AMERICANS ON WAY TO HELP [Archives:2002/10/Front Page]
SANAA, (Reuters) – Yemen officials confirmed on Friday up to 100 U.S. military advisors are going to the Arab state to train Yemeni forces hunting remnants of Osama bin Laden’s al Qaeda network.
“Up to 100 American military advisors and trainers are coming to Yemen. Besides training, they are going to advise our military and security forces,” a senior Yemeni government official told Reuters.
The Wall Street Journal reported earlier on Friday that the White House had approved a mission to send hundreds of troops to train and advise Yemeni forces.
The Yemeni official did not say when the U.S. troops would arrive in Yemen.
The Yemen operation was disclosed as the United States also prepared to send Army special forces trainers to the former Soviet republic of Georgia to help train that country’s military in battling guerrillas near the Chechen border. The U.S. military also recently sent elite anti-terror trainers to the Philippines in the wake of Sept. 11 attacks on America.

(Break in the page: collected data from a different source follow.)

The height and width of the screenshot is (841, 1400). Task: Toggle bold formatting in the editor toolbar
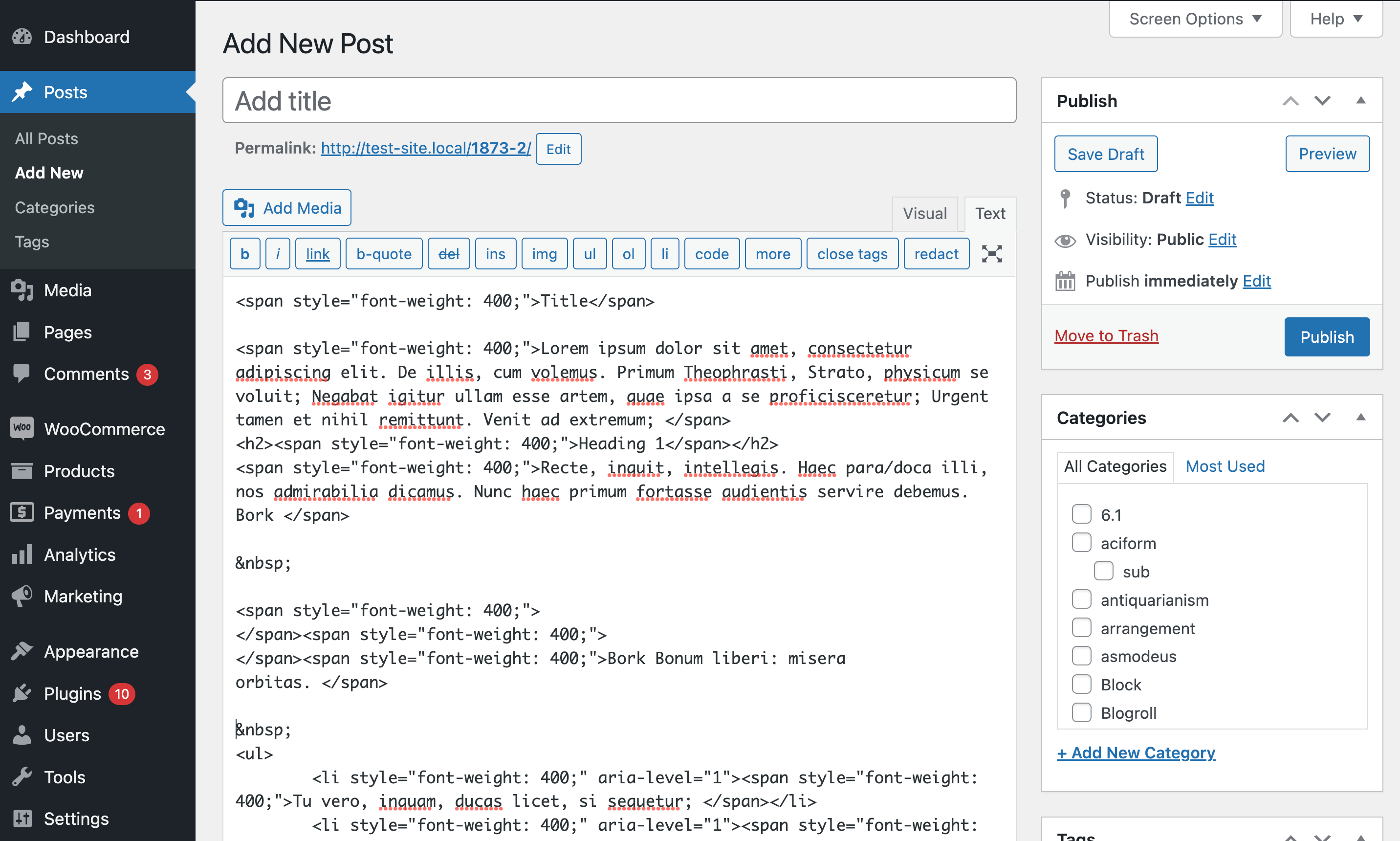click(x=244, y=253)
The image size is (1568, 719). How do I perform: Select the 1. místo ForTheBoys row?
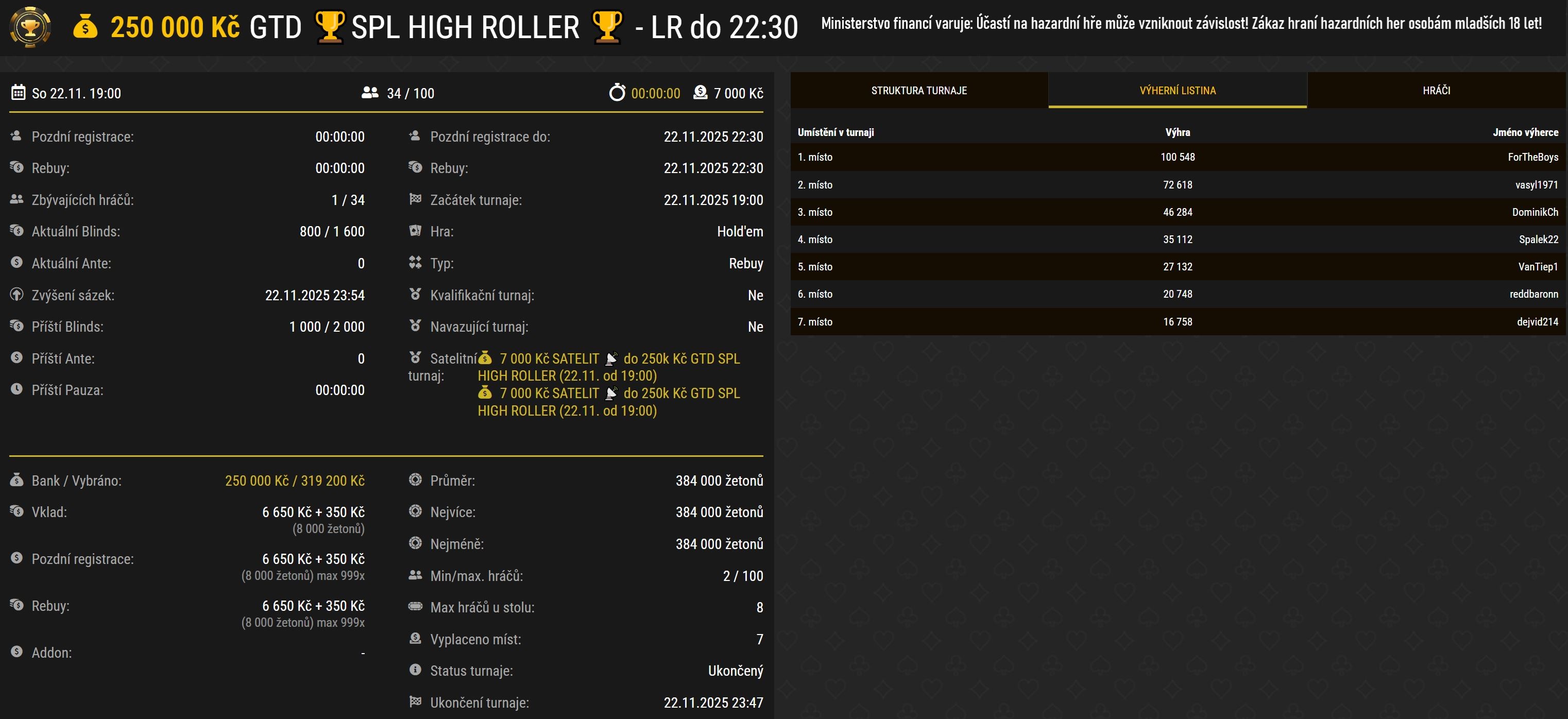[1177, 157]
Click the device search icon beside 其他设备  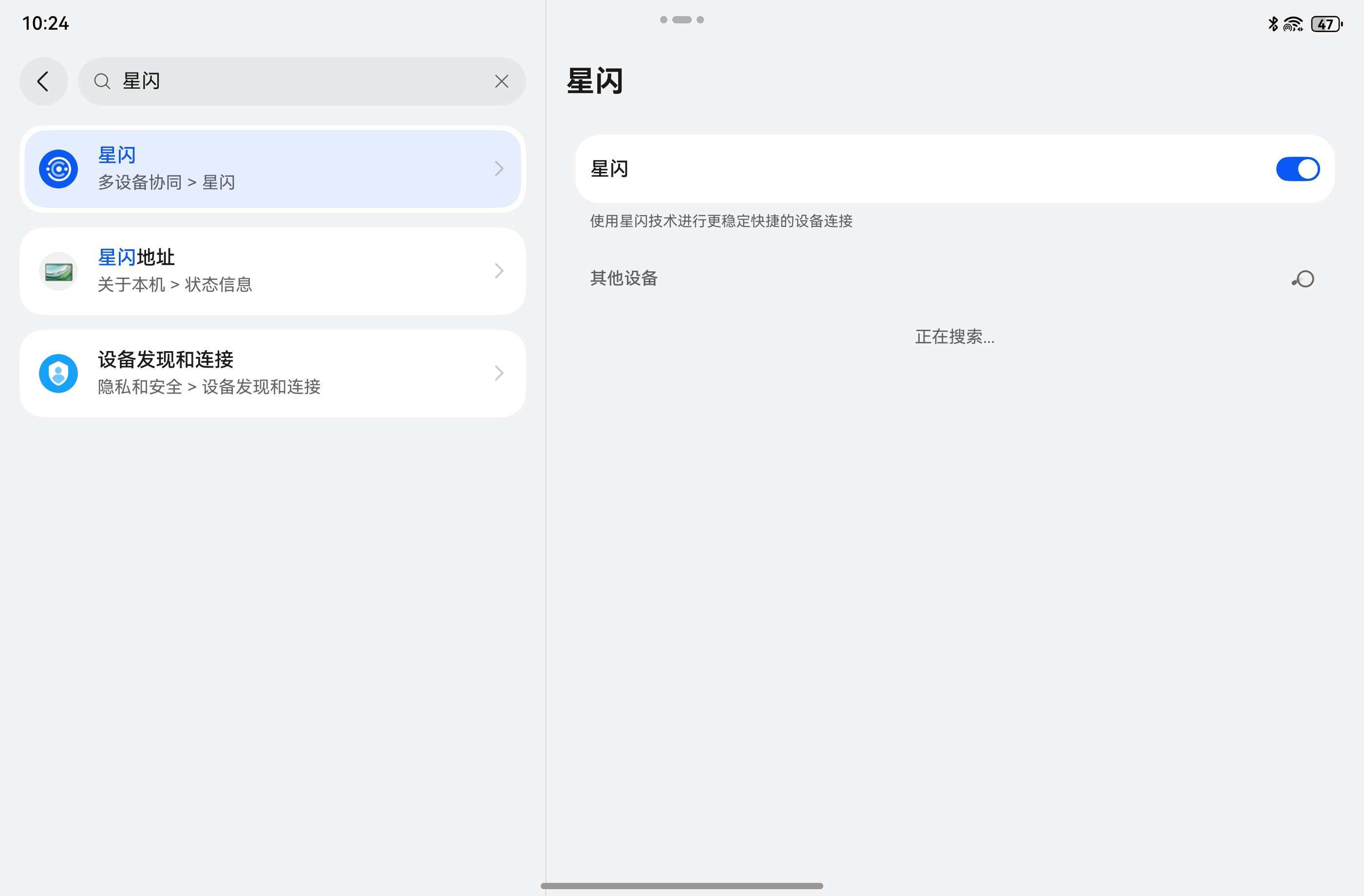pos(1303,279)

In Washington, senior U.S. defense officials declined on Friday to give specifics of any package for Yemen, saying that talks were going on between the two countries on improved military-to-military ties in the war on terrorism.
“We agreed to work closely with them (Yemen) … so they can more effectively combat terrorism,” Pentagon spokeswoman Victoria Clarke told reporters.
State Department spokesman Richard Boucher urged reporters not to overreact and assume a new front had opened up in the U.S. war on terrorism “every time somebody in a uniform or a counterterrorism expert shows up in some country”.
He added, “We are fighting terrorism all over the world, just like we said we would.”
Seeking to boost Yemen’s ability to do counter-terrorism operations, “we’re talking to them about the training and equipment that we can help with,” Boucher said.
In December, Yemen launched a manhunt for two Yemenis and other suspected members of al Qaeda.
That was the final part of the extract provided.